7. UK Ministry of Defense breach (The Guardian, May 3)
Target: Ministry of Defense’s top secret computer systems.
Summary: Major General Jonathan Shaw, the British military’s Head of Cyber Security, told reporters that the Ministry of Defense (MOD) had been attacked by hackers. He admitted that the hackers had managed to hack into some of the Ministry of Defense’s top secret computer systems. According to Shaw, the number of serious incidents was “quite small”, but he conceded it was likely that some attacks had gone undetected. Shaw refused to provide any more details about the nature of the attack, or about who was behind it.
8. Several Targeted Attacks Exploiting Adobe Flash Player (AlienVault Labs, May 6)
Vulnerability: CVE-2012-0779.
Summary: An infected Word document attachment containing a reference to a Flash file was sent to the victims.
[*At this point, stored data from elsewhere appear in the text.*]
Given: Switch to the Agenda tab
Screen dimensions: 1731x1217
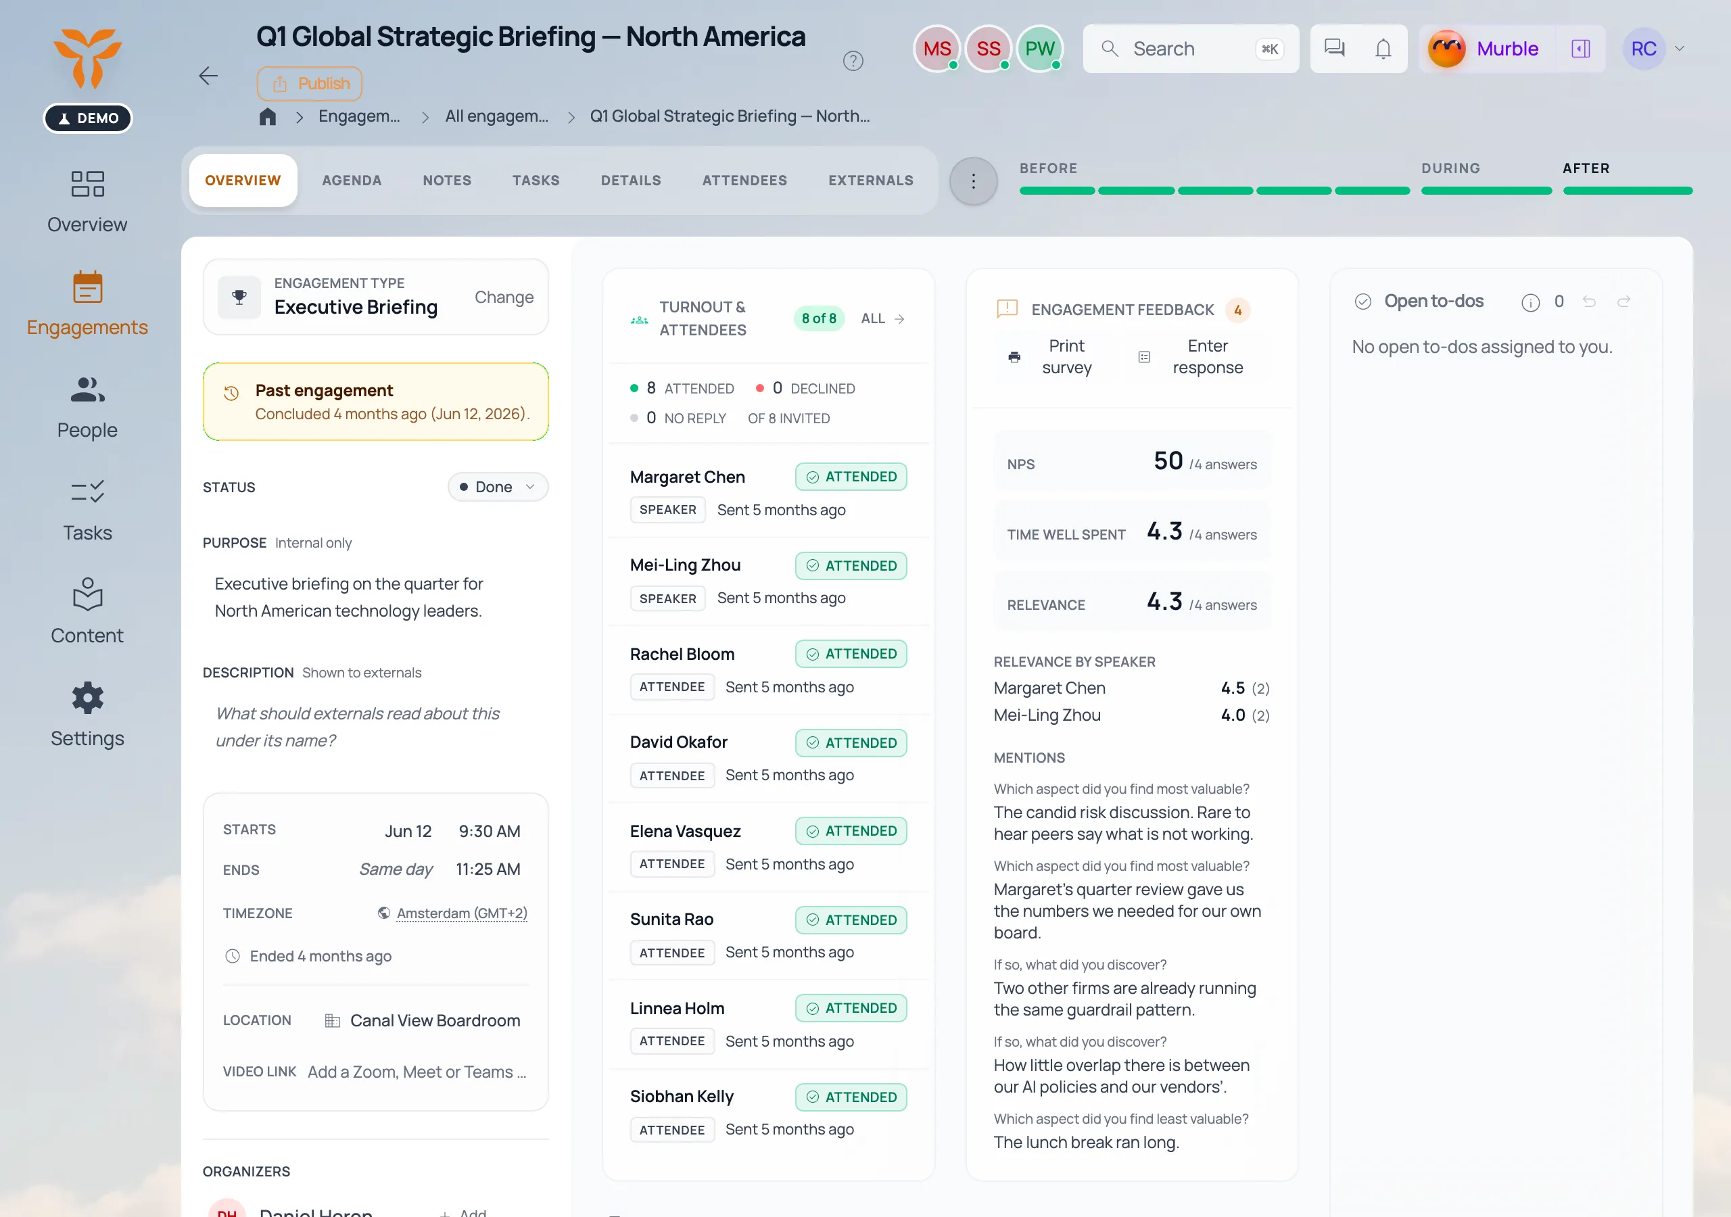Looking at the screenshot, I should click(352, 181).
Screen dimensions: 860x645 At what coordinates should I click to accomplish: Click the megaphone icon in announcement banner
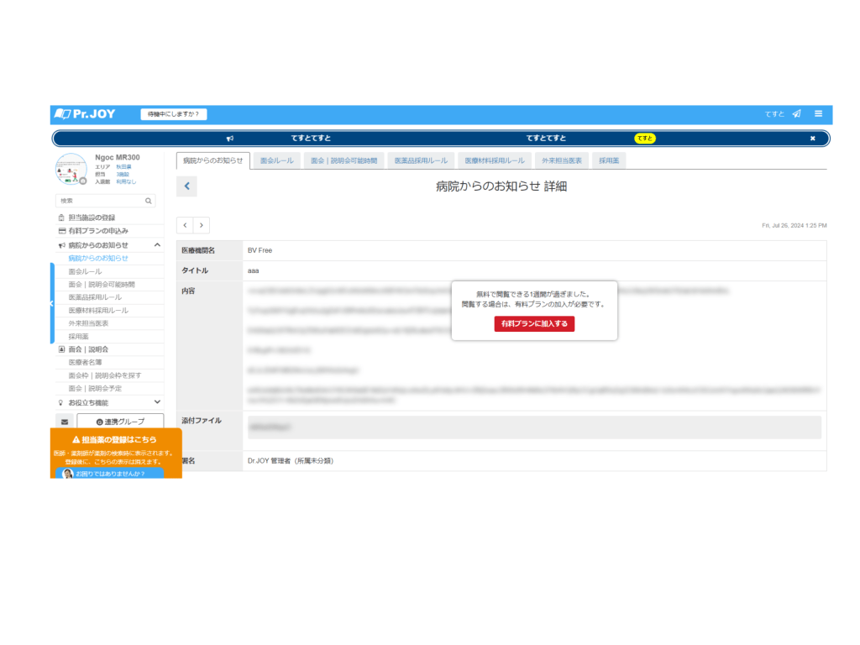(x=230, y=139)
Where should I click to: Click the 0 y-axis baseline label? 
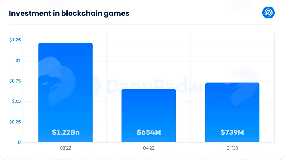19,143
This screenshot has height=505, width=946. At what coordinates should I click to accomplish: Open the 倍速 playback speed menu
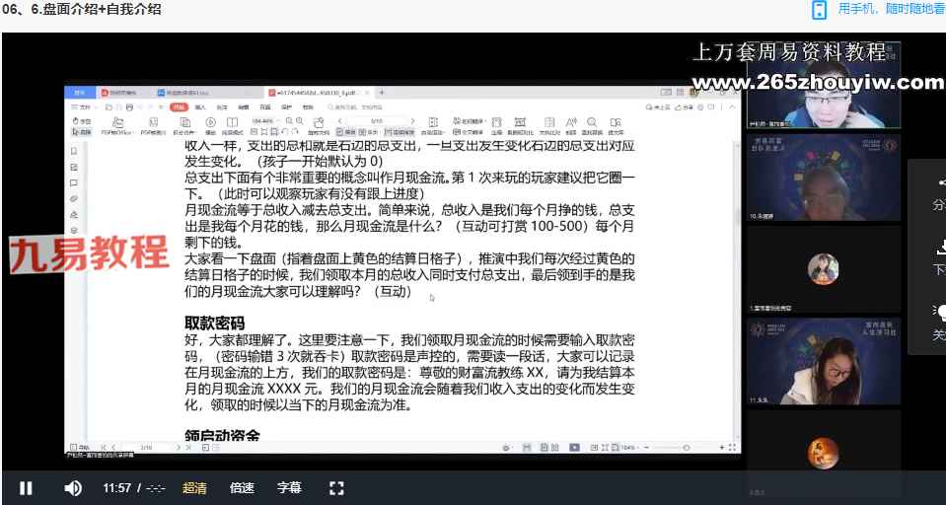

This Flash file exploits the CVE-2012-0779 vulnerability, triggering the execution of a shellcode that looks for the payload within the original Word document. The payload then gets decoded, dropped onto the system, and finally executed. Most of the malicious Flash files had low AV detection rates at the time of analysis, so it was very important to apply the vendor’s patch.
9. London Olympics 2012 (F-secure, May 28)
Vulnerability: CVE-2010-2883.
Summary: The exploit was mounted on top of a PDF file containing a copy of the London 2012 Olympic schedule. That PDF was shown to the victim while the attack took place, making it much less suspicious. Following a successful exploitation, the payload tried to contact a site registered to “student travel” in Baotoushi, China.
10. Targeted Attacks Against Aerospace Industry Use Sykipot Malware (Network World, July 4)
Vulnerability: CVE-2011-0611, CVE-2012-1889.
Malware: Sykipot.
Summary: The rogue emails contained links to compromised websites that exploited a 2011 Flash Player vulnerability and a vulnerability in Microsoft XML Core Services (MSXML) that was unpatched at that time. Successful exploitation of the vulnerability was followed by installation of the malware.